To summarize, the advantage of the new type of anode with a diamond heat buffer layer is that the bulk temperature in the focal spot region of the tungsten film and the temperature on the surface of the copper substratum are both much lower than those of the other types of anodes. This is because diamond is a kind of isotropic material with a polycrystalline structure, and its high interatomic bonding energy gives it a high melting point and a high thermal conductivity. Therefore, the diamond composite anode can rapidly dissipate heat transferred from the tungsten film vertically and horizontally and therefore prevent excessive heat buildup in the tungsten film.
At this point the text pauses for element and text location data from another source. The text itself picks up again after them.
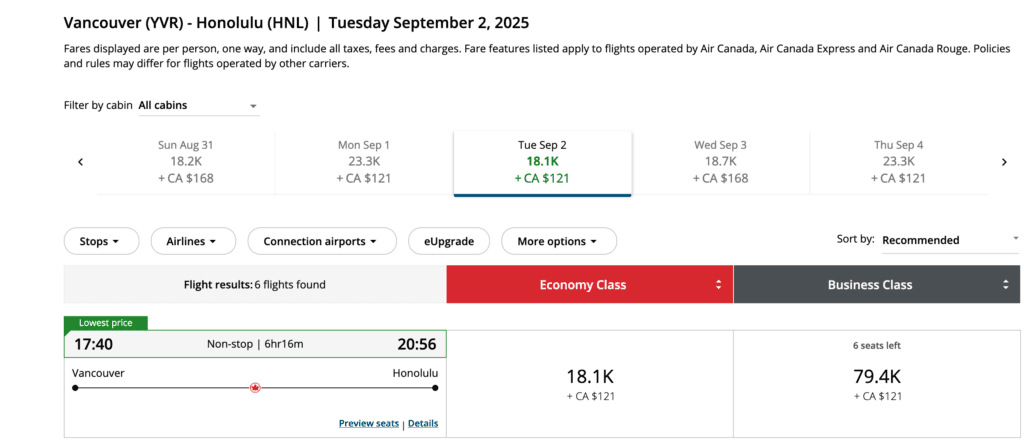The height and width of the screenshot is (441, 1024).
Task: Select the 18.1K Economy fare
Action: [x=590, y=384]
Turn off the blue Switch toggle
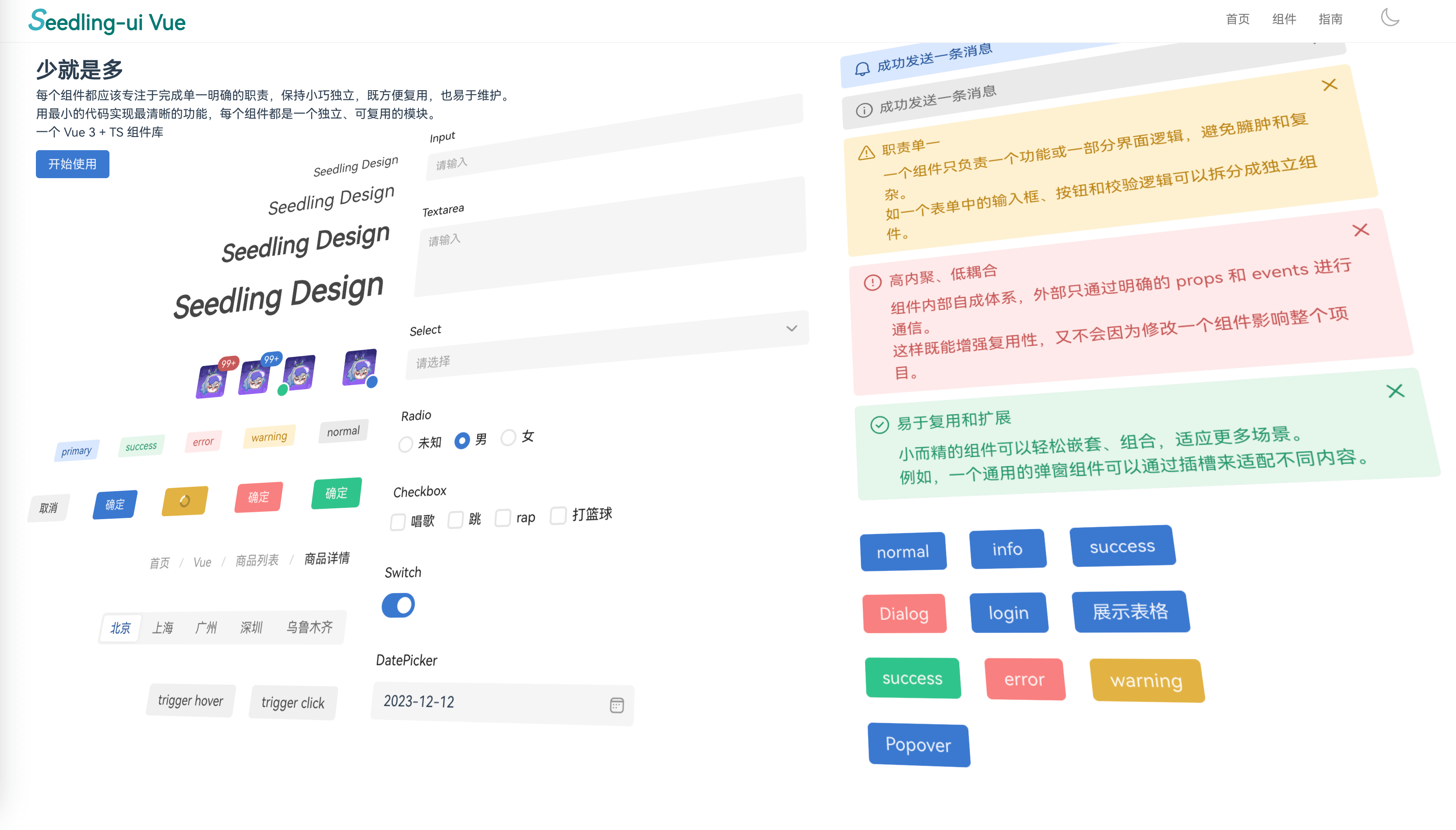 pos(398,605)
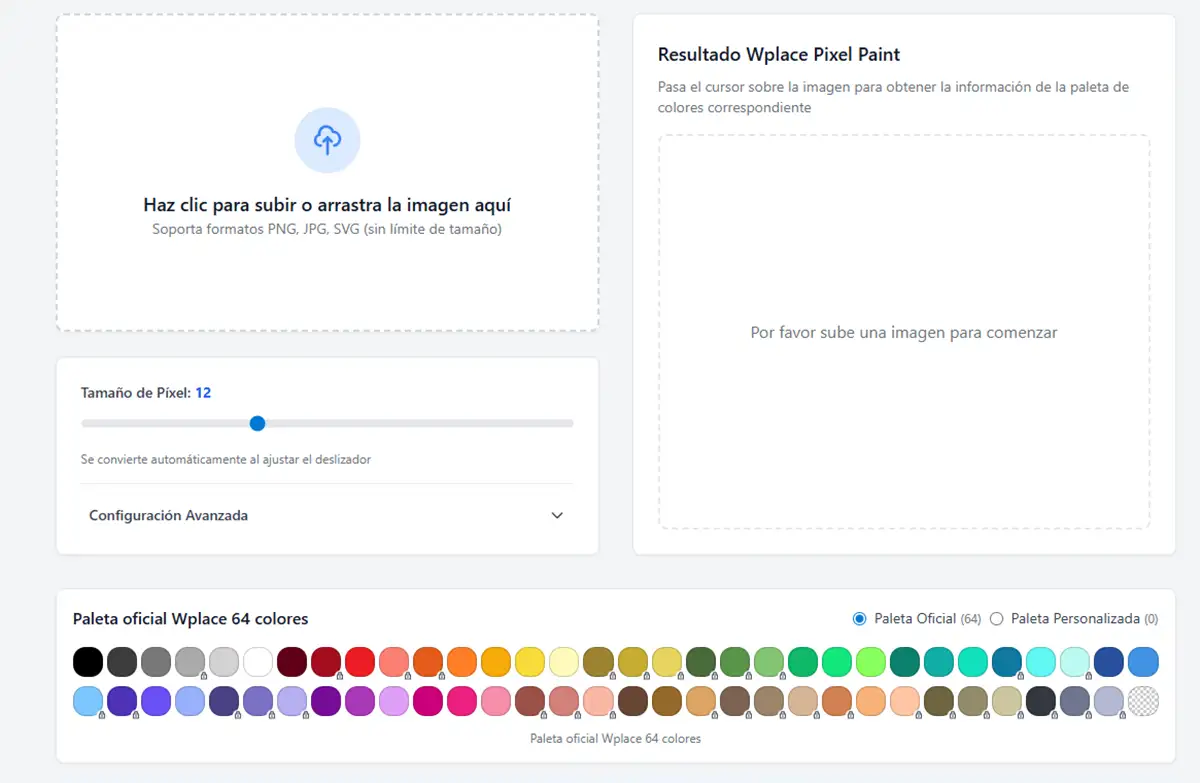Enable the Paleta Oficial radio button
Viewport: 1200px width, 783px height.
859,619
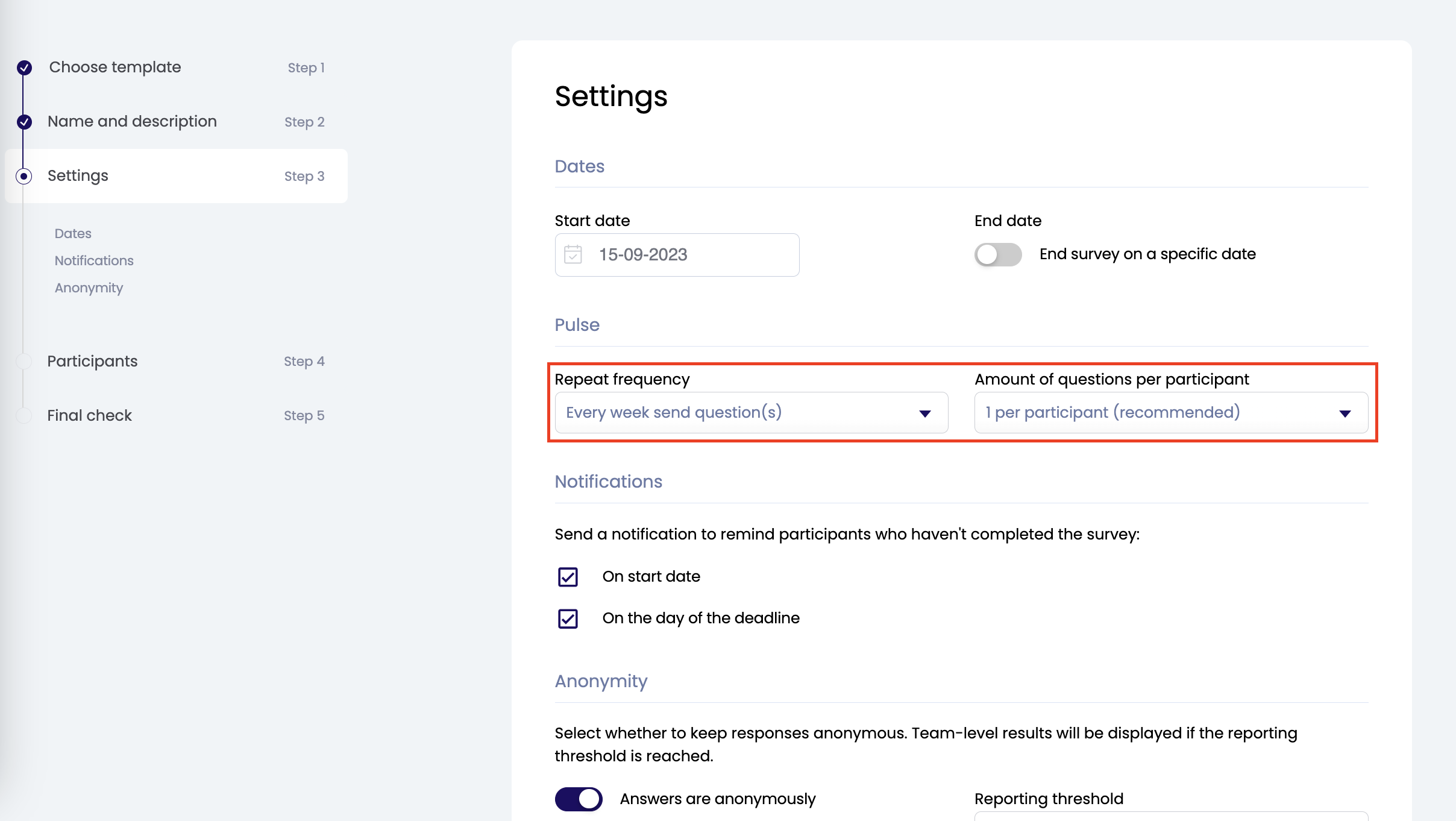Viewport: 1456px width, 821px height.
Task: Enable End survey on a specific date
Action: coord(998,254)
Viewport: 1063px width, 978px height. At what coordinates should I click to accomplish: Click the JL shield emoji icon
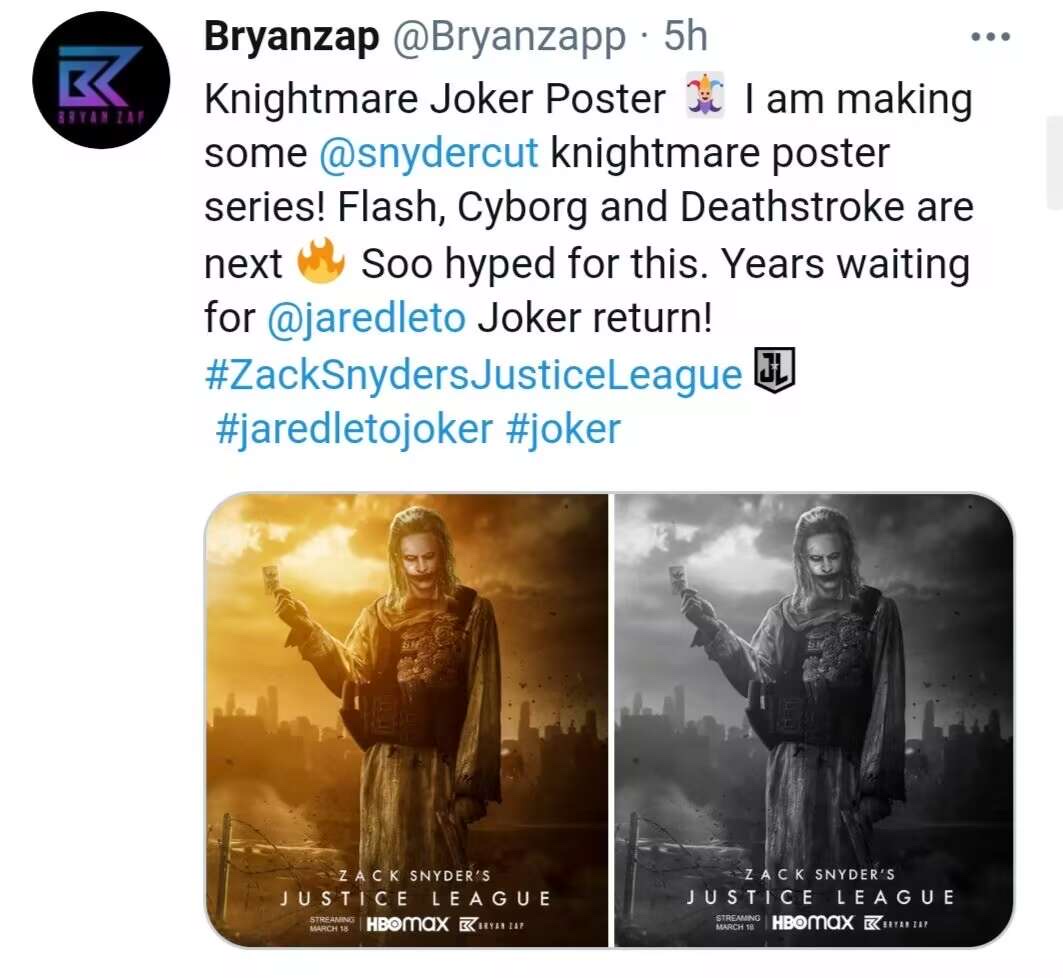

3.2.3. Comparison on Power Limit Temperatures

With the increase in the X-ray generator power, the temperature in each layer of an anode increases. Figure 9 shows how the highest temperature in each layer of the 4 types of anodes varies with the power. The power at which the temperature at the focal spot on the surface of an anode reaches the melting point of tungsten is the power limit of the anode. Comparisons between type (a) and type (b) shows that the composite anode has a power limit of 73 W, and the conventional tungsten anode has a power limit of 37.9 W. Comparisons between type (a) and type (c) indicate that when the copper layer is the first to melts, the power limit of type (c) is 38.5 W. Comparisons between type (a) and type (d) show that when the silver layer melts first, the power limit of type (c) is 37.2 W.

It can be seen in Figure 9 that the four types of anodes are similar to each other in the temperature variation tendency for each layer, but only the diamond composite anode had a power limit higher than 40 W. In addition, the diamond composite anode’s power limit was almost twice that of the other three types. Hence, this proves that high thermal conductivity and the high melting point of the diamond composite are advantages.

4. Conclusions

A new reflective tungsten X-ray anode with a diamond heat buffer layer was designed, and its inter-layer bonding strength, focal spot temperature limit and thermal stability were examined theoretically and experimentally. This composite anode improves the micro-focus area cooling environment by utilizing the high thermal conductivity of diamond material. Thus, the highly concentrated heat in the micro-focus area is buffered by diffusion and rapid transmission. The conclusions are as follows:

(1)

The inter-layer bonding results of the composite anode were smooth, and no obvious gap or crack was found in each layer. This showed that the diamond buffer layer and copper substratum can be combined by brazing.

(2)

For the problem of precise temperature measurement at the focal spot on the surface of an X-ray anode, an analytical measurement and processing method based on infrared radiation spectra was proposed in this paper. The highest temperature value corresponding to the spectral peak of the micro-focus area was calculated by the infrared radiation spectrum which measured in the relevant area indirectly. This method was specifically designed for small-focus area temperature measurements.

(3)

For the vertical temperature measurement through the cross section of an X-ray composite anode, a method based on finite element was presented in this paper, which was proven reliable by verifying the simulation result with experimental measurements that resulted in surface temperature determination of an anode.

(4)

Analysis of heat distribution at the focal spot region of four types of X-ray anodes with different structures demonstrated that the X-ray reflective anode with a diamond heat buffer layer has much higher thermal stability and its working power limit is twice that of other anodes.